Roberts Blūms

Penn State Nittany Lions
- Position: Shooting guard
- Conference: Big Ten Conference

Personal information
- Born: November 2, 2005 (age 20) Riga, Latvia
- Listed height: 6 ft 4 in (1.93 m)
- Listed weight: 190 lb (86 kg)

Career information
- College: Davidson (2024–2026); Penn State (2026–present);
- Playing career: 2023–2024

Career history
- 2023–2024: VEF Rīga

Career highlights
- Latvian Cup winner (2024); LBL champion (2024);

= Roberts Blūms =

Latvian basketball player

Roberts Blūms (born November 2, 2005) is a Latvian college basketball player for the Penn State Nittany Lions of the Big Ten Conference. He previously played for the Davidson Wildcats.

==Career==
During the 2022–23 season Blūms played in ASVEL Basket youth system, participating in LNB Espoirs and Euroleague Basketball Next Generation Tournament. In the summer of 2023 he agreed to join Saint-Quentin system. He later changed his mind and joined VEF Rīga in his homeland.

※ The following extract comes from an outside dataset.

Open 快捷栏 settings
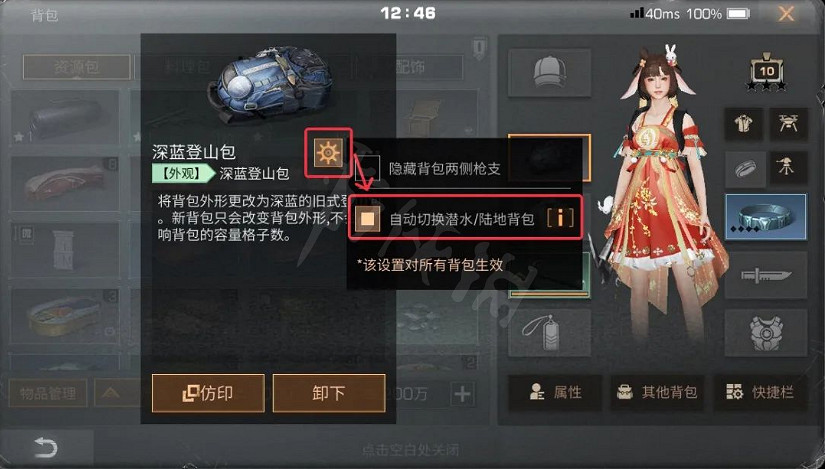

On January 21, 2024, Blūms left his name in the Latvian-Estonian Basketball League history books. The 18-year-old guard repeated the league record by scoring 41 points in a game against Kalev/SNABB. On April 16, 2024, Blums declared for the 2024 NBA Draft.

==National team==
In 2023 Blūms led U-18 to a gold medal in 2023 FIBA U18 European Championship Division B and was named the MVP of the tournament.

In February 2024 for the first time in his career Blūms was included in the candidate list of Latvia men's national basketball team but did not yet participate in any of games during the first window of EuroBasket 2025 qualifiers.

==Personal life==
Roberts is the son of long-time Latvia national team captain Jānis Blūms.